## Tekst źródłowy
Takze moge zacząć historie
szukałem gtika z pare miesiecy, mialem świadomość ze może być do malowania, to mi wcale nie przeszkadzało, ale musiał być czarny (mniej [BIP] z przemalowywaniem komory silnika i reszty ;)). w koncu znalazłem mojego, a zebym z Warszawy, za stosunkowo małe pieniądze wiec stwierdzilem ze zrobie sobie tripa z Wałbrzycha (ok. 400km w jedną strone) odrazu bedzie test dla samochodu.
Pojechałem z kolegą do wwa, akurat złapał nas pierwszy snieg w październiku, no ale co tam, zima nam nie straszna
pojechałem tam z 100% swiadomością ze go biore, taki kawał i wrócic bez niczego, szkoda kilometrów. Przejechałem się wiec autem, zawieszenie spoko, sprzęgło brało wysoko, mowie konczy sie chyba. Generalnie w srodku lekki chlew - trudno.
Kiedy dogadaliśmy sie do ceny samochodu pojechalismy do bankomatu, bo nie mialem zadnej gotówki przy sobie, tylko na aktualne wydadki. Po wypłaceniu 2tys bankomat powiedział dość, limit dobowy i koniec, zaczeły sie schody. Samochod zatankowany po korek, kolega nie ma zeby oddać, banki pozamykane przy sobocie, przelewy nie działaja odrazu - tylko z banku na bank. Chcialem mu dac 2 tys gotówką i 500 zł zrobić przelew i tak napisać na umowie w razie czego. Niestety, chlopak sie wystrachał, zadzwonił po rodziców którzy wykręcili afere i kazali mi delikatnie [BIP] do domu bo ich chce oszukać, i że przyjeźdzam nie przygotowany (mieszkał z "teściami" dziewczyną i dzieckiem - lekka patologia bo tu jeszcze liceum czy cos nie skonczone. No i po 3 godzinach myslenia jak tu mu zapłacic, moj kolega, którego serdecznie z tego miejsca pozdrawiam przypomniał sobie ze on ma z tego samego banku co ja wiec szybko przelew na jego konto, 5 minut bylo u niego i na doł do bankomatu. Zapłaciliśmy reszte i szykujemy sie do domu. Ja w samochód a on nie odpala...

## Polecenie A
Proszę wypisać wszystkie wartości liczbowe występujące w tekście o zakupie samochodu, każdą wraz z towarzyszącym jej słowem lub symbolem, w takiej postaci, w jakiej pojawiają się w tekście.
Tekst źródłowy i poniższe zapisy nie mają ze sobą żadnego związku.

## Materiał do zadania
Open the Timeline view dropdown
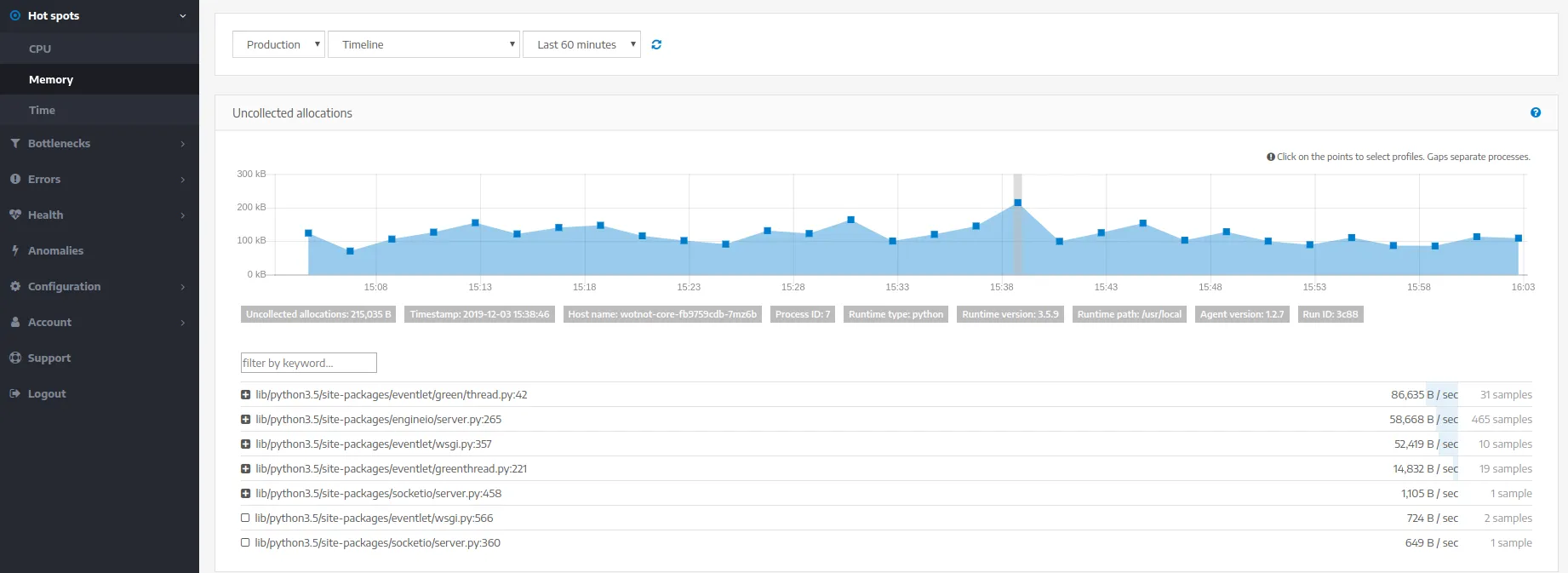The height and width of the screenshot is (573, 1568). click(x=424, y=44)
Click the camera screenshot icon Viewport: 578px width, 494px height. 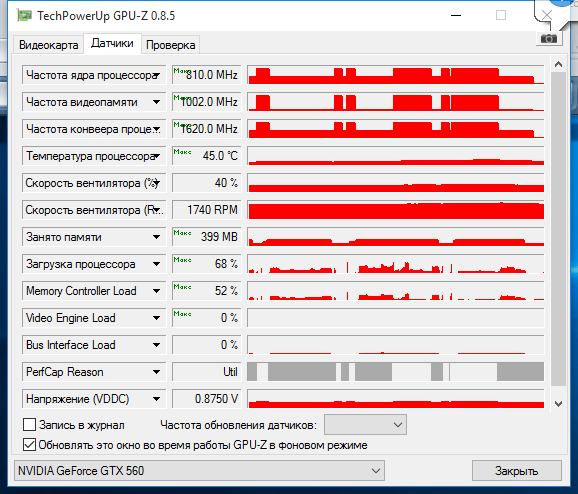[549, 38]
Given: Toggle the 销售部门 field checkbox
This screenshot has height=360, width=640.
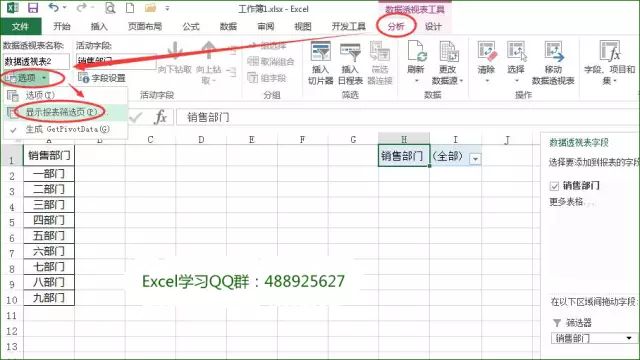Looking at the screenshot, I should click(554, 186).
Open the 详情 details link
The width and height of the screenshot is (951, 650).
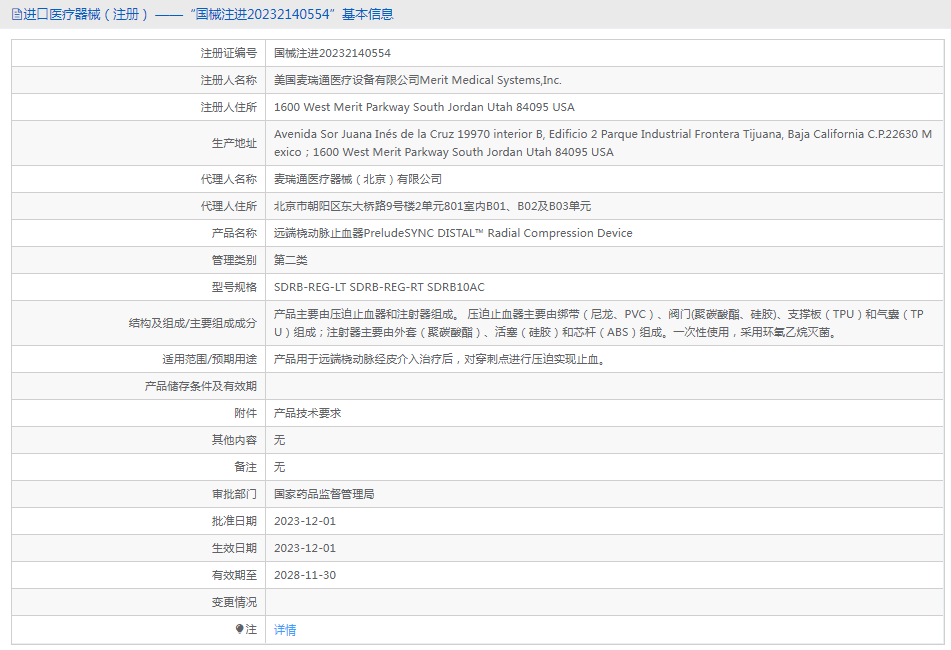pyautogui.click(x=285, y=629)
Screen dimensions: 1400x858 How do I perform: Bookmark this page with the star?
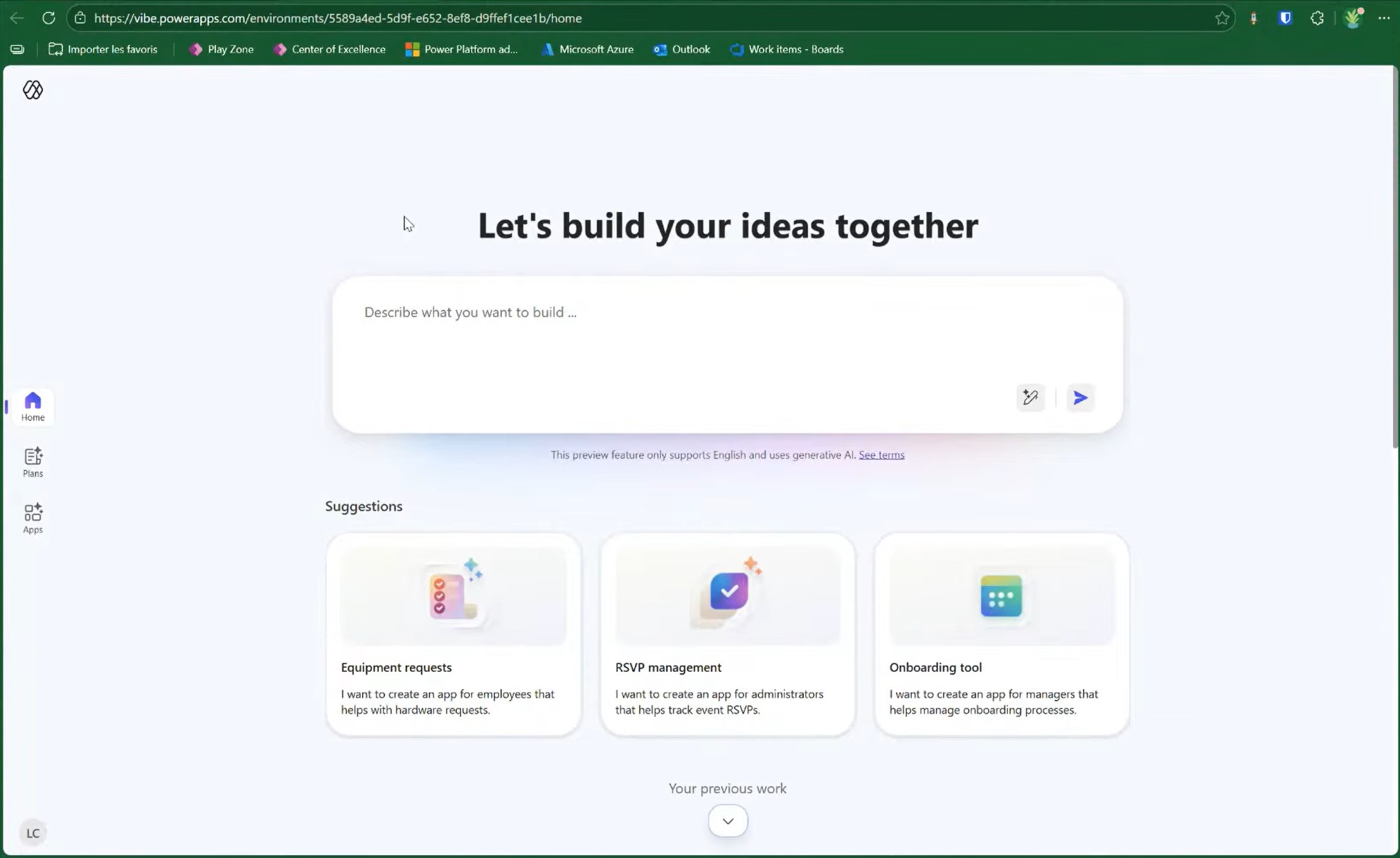point(1223,18)
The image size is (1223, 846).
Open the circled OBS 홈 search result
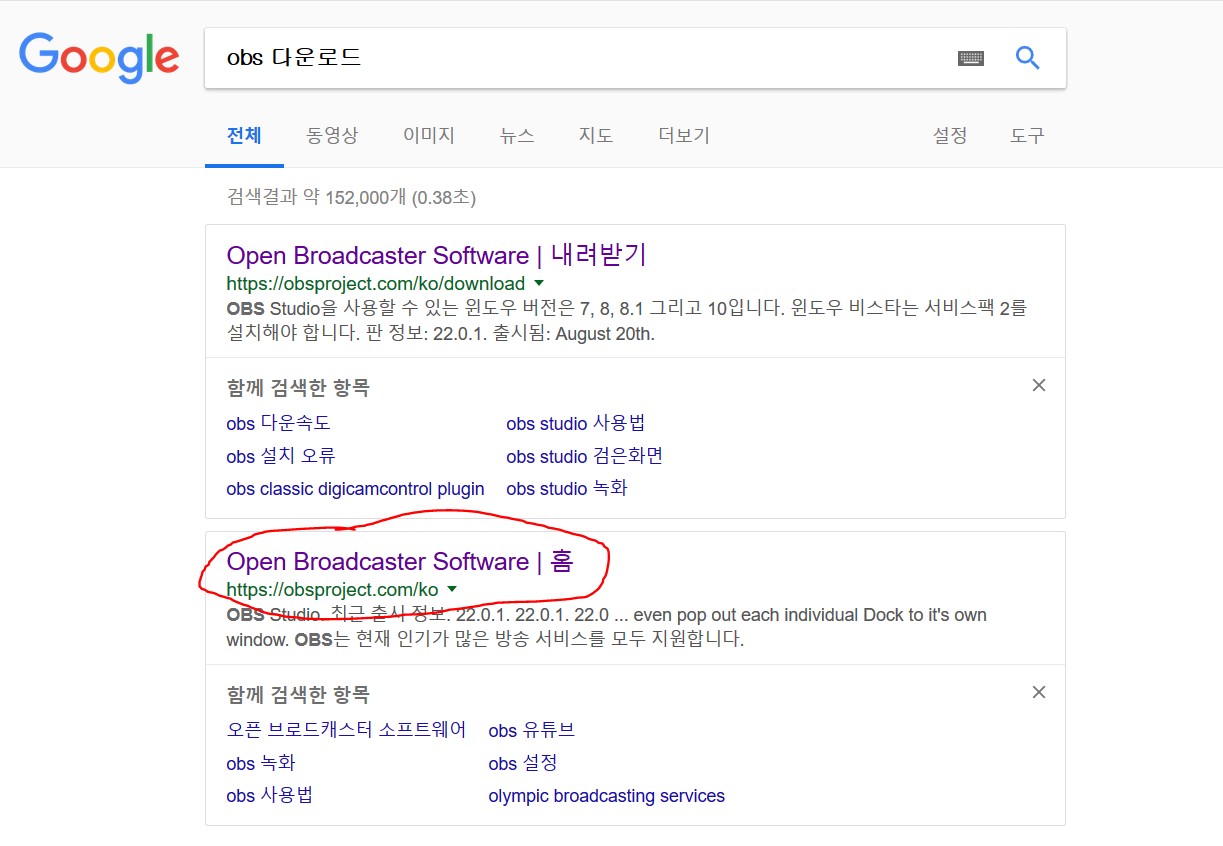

## Polecenie B
Proszę przepisać zapisy od wiersza zawierającego "The image size is (1223, 846)." aż do końca zapisów, zastępując "circled" słowem "highlighted" i pozostawiając resztę bez zmian. Obrazy należy w odpowiedzi pominąć.

## Rozwiązanie A
- ok. 400km
- 100%
- 2tys
- 2 tys
- 500 zł
- 3 godzinach
- 5 minut

## Rozwiązanie B
The image size is (1223, 846).
Open the highlighted OBS 홈 search result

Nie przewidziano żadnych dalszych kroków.